Extrait fourni
Pâques : la résurrection, comment y croire ?
Denis Moreau et Guillaume de Fonclare viennent d’écrire chacun un livre sur la résurrection du Christ, célébrée à Pâques par les chrétiens. L’un y croit, l’autre aimerait y croire. Ils échangent leurs points de vue.
Recueilli par Bruno Bouvet et Clémence Houdaille, le 14/04/2022
L’enjeu
La résurrection du Christ a une place centrale dans la foi chrétienne et inspire les écrivains. À l’occasion de Pâques, nous avons souhaité faire dialoguer deux auteurs qui viennent de publier sur le sujet. Denis Moreau témoigne, dans un texte mêlant réflexions philosophiques et récits personnels, des épisodes éprouvants de l’existence et leur traversée, à la lumière de la foi et de l’espérance dans la résurrection. Guillaume de Fonclare évoque son attachement à Jésus, sa tristesse devant le tombeau vide et son incapacité à faire sienne la foi en la résurrection.
La Croix L’Hebdo : Selon diverses études, seule une moitié de personnes se déclarant catholiques croient à la résurrection du Christ, et l’on compte même un tiers de sceptiques parmi les pratiquants. Vous-mêmes croyants, vous avez l’un et l’autre un avis différent sur la question, que vous exposez chacun dans un livre. Que vous inspirent ces chiffres ?
Denis Moreau : C’est assez normal, il est difficile d’y croire. Je ne suis donc pas plus surpris que cela, étant entendu qu’il faudrait demander aux personnes interrogées ce qu’elles entendent par résurrection.
Guillaume de Fonclare : Cela rejoint mon expérience personnelle. Je connais un monsieur qui s’arrête plusieurs fois durant la récitation du Credo, faute de pouvoir dire certaines choses. Pour moi, la croyance en la résurrection n’est plus un marqueur de la foi. Je me considère cependant catholique. Je sais que la foi en la résurrection est fondamentale, j’ai donc l’habitude de me présenter comme un chrétien inachevé.

Informations fournies
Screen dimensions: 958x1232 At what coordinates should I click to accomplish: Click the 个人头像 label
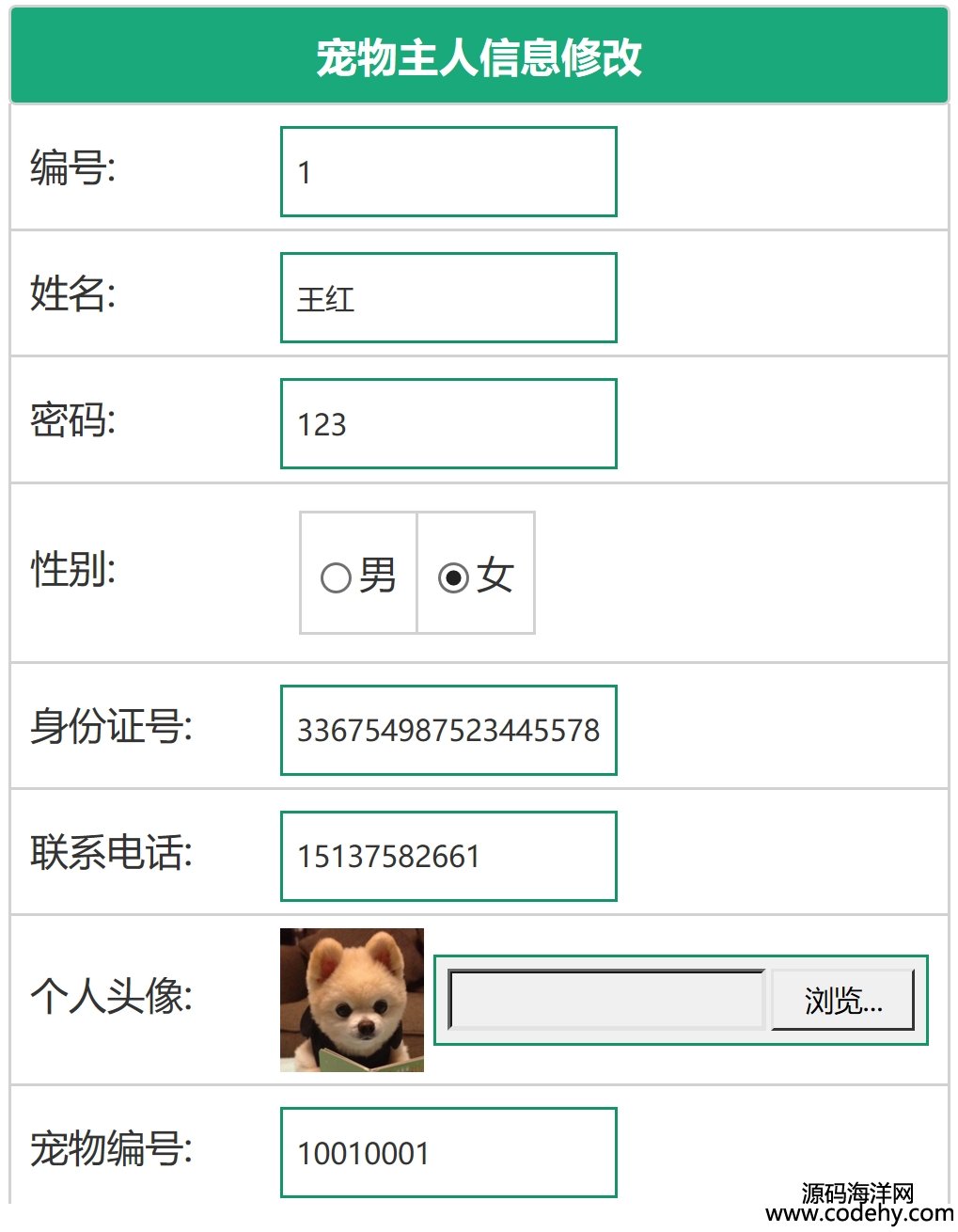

Consigne donnée
Veuillez traduire en anglais cette phrase de l'extrait fourni : « La résurrection du Christ a une place centrale dans la foi chrétienne et inspire les écrivains. »

Tâche accomplie
The resurrection of Christ holds a central place in the Christian faith and inspires writers.